13.06.2014

Początki...

Początki zaangażowania w "resocjalizację" Wilczaków sięgają roku 2006, kiedy zajęłam się Amonem. AMON to syn Amber Wolf'a z pierwszego krycia, rodzynek i szczęściarz - przeżył jako jedyny z miotu 8-miu szczeniąt.


Od początku miałam go na oku. Nawet pierwszy dom sama mu znalazłam. Jak się okazało nie bardzo trafnie. Amon zamieszkał od szczeniaka z młodą zaangażowaną dziewczyną, wychowaną w domu pełnym psów, teoretycznie - świadomą rasy (na ile może być świadomy Wilczaków nowy przewodnik).
Były tak i początki szkolenia i klatka i dużo pytań, niby wszystko dobrze. Jednak z czasem sie posypało. Zabrakło czasu dla psa, pies siedział duuużo w klatce, a Amon jest typem super energetycznego, wielkiego Wilczaka, który musi coś robić, bo zwariuje. Brak czasu po pierwsze, brak prawidłowej relacji - po drugie.
Amon i jego młoda przewodniczka byli kumplami i... tylko kumplami. A Wilczak potrzebuje wyraźnego przewodnika. Pies dojrzewał, zaczął swoja panią szczypać, zaczepiać, boleśnie łapać za ręce.
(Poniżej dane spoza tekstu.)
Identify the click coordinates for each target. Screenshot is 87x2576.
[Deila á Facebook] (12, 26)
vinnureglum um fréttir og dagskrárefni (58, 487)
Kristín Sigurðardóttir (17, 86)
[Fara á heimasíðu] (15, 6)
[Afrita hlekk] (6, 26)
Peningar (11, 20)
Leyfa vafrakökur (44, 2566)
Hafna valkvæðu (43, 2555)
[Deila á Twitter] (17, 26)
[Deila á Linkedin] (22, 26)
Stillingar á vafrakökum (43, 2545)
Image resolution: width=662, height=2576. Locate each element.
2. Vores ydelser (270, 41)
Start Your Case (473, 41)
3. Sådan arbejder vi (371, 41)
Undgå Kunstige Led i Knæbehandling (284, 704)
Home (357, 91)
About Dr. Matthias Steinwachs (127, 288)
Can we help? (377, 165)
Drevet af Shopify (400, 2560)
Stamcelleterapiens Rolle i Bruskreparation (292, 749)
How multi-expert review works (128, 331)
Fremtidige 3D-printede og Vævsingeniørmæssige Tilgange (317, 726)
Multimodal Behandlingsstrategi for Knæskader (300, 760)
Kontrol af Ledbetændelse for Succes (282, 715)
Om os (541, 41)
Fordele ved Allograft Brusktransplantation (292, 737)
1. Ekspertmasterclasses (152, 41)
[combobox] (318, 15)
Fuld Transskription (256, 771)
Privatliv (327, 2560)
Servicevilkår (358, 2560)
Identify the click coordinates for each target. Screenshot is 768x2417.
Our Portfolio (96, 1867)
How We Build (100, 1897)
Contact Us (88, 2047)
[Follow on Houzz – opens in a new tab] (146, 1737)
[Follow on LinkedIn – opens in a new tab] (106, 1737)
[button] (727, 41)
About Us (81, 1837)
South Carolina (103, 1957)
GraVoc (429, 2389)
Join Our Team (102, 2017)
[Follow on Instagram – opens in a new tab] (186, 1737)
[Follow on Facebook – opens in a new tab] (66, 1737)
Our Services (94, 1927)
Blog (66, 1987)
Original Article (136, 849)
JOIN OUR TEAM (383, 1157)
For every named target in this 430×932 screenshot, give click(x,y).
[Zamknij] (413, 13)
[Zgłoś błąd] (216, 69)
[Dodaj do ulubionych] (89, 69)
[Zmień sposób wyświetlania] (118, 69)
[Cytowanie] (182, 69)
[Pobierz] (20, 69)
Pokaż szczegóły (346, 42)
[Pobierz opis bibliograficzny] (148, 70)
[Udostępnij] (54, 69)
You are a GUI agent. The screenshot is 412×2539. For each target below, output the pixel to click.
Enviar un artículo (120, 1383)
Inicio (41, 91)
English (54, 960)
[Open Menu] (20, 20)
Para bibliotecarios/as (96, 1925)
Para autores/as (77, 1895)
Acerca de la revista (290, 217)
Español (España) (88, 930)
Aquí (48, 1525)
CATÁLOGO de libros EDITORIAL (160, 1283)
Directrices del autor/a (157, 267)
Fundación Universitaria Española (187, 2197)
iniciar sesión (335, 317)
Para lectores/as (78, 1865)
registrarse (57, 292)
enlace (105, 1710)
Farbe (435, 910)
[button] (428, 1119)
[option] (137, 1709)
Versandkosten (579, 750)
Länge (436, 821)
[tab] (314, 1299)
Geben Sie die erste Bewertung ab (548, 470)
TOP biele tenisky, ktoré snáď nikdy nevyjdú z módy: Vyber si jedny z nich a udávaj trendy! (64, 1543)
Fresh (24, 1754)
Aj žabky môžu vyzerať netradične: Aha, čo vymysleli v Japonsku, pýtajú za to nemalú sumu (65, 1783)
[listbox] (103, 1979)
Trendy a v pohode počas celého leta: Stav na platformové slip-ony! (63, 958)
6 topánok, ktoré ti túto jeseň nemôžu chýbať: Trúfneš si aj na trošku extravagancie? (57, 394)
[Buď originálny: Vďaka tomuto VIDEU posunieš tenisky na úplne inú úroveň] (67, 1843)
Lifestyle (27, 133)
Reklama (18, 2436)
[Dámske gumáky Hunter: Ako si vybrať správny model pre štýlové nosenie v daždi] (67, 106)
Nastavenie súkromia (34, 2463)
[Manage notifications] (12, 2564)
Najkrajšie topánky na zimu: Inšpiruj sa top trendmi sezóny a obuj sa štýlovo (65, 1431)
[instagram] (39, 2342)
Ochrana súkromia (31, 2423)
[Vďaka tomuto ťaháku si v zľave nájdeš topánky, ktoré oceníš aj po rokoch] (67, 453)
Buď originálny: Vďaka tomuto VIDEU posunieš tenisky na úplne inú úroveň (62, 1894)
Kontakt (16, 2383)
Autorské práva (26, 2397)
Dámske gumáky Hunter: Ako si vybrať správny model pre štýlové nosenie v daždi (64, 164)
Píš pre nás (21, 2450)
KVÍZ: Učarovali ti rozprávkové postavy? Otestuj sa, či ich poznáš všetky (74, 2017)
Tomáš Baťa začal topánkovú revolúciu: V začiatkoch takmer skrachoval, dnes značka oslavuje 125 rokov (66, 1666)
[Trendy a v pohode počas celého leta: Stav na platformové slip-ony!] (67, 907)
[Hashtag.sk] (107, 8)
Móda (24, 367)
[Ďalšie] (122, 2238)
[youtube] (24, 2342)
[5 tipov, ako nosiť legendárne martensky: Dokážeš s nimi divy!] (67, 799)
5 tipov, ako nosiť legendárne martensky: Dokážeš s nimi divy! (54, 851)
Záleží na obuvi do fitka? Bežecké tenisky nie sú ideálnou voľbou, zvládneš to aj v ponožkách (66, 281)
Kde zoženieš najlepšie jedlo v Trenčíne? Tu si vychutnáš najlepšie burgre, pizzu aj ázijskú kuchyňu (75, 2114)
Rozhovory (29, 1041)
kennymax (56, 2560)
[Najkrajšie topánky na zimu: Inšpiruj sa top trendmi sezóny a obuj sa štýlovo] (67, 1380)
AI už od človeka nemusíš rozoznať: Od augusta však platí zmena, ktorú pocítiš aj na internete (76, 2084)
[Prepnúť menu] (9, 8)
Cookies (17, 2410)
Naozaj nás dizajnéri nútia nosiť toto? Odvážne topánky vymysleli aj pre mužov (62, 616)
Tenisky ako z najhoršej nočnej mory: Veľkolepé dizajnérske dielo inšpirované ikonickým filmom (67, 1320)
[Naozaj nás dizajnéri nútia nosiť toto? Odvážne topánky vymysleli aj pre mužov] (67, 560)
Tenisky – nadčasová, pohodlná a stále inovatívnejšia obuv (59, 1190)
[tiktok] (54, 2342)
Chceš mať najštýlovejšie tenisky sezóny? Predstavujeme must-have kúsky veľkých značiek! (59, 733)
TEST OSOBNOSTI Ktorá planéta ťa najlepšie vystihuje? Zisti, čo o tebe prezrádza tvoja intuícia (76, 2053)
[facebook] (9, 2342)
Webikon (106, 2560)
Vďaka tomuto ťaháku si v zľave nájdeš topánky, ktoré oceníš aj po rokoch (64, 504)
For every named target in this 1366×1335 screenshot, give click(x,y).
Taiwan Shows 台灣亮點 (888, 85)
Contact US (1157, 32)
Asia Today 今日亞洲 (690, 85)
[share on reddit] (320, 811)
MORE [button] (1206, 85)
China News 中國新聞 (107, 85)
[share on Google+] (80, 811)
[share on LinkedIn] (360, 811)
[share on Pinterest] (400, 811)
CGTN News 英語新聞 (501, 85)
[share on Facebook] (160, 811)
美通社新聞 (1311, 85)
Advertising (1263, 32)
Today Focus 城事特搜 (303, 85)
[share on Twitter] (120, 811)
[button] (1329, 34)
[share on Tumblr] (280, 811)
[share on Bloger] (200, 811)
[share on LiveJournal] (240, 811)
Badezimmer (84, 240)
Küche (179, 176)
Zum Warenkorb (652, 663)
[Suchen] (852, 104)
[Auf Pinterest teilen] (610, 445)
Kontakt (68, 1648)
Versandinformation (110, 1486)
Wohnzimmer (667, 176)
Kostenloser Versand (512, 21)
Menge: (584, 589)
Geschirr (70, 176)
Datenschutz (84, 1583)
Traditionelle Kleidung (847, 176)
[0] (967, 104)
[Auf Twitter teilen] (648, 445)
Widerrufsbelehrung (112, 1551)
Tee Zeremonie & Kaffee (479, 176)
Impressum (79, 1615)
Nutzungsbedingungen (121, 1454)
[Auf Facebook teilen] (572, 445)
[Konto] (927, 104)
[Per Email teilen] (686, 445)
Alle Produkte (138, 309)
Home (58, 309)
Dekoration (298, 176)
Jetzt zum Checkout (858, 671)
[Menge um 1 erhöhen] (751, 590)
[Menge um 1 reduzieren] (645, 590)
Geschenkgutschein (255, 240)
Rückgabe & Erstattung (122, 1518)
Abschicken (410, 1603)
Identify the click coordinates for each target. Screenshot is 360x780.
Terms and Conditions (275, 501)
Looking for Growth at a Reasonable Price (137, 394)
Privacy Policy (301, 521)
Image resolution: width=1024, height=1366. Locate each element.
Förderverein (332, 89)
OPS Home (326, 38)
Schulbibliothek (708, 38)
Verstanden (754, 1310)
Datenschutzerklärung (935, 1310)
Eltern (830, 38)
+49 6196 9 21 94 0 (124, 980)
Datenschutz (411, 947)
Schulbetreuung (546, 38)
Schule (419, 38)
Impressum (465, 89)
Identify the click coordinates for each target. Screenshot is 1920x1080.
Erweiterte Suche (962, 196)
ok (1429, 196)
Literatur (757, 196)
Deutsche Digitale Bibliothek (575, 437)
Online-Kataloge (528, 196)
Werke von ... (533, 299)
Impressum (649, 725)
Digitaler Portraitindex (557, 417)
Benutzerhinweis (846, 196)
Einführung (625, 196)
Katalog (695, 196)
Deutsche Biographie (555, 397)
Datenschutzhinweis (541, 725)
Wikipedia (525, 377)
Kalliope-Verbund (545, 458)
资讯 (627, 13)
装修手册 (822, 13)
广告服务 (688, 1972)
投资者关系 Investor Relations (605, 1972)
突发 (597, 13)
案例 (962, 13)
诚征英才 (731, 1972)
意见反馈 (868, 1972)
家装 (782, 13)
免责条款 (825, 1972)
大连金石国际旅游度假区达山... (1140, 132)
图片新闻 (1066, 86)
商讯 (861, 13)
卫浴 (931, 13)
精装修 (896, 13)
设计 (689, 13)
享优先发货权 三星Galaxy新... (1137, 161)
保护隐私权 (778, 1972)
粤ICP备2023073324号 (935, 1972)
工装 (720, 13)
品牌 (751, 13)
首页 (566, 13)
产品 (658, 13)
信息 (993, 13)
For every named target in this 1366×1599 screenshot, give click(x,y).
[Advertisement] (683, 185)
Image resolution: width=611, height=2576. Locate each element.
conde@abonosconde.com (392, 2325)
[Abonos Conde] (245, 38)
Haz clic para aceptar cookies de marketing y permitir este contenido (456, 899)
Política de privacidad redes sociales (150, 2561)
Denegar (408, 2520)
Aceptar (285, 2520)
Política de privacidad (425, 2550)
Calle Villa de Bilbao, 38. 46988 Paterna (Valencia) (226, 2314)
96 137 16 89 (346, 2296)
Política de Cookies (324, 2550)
W ostatnim okresie kontakt z nimi był utrudniony, czułam że coś nie gra.
Pojechałam, zobaczyłam psa nieposłusznego, niewybieganego, który przejawiał początki agresji i który miał  błędne oczy. Nie mądre oczy Wilczaka, które mówią wszystko, tylko oczy rozbiegane, bez wyrazu.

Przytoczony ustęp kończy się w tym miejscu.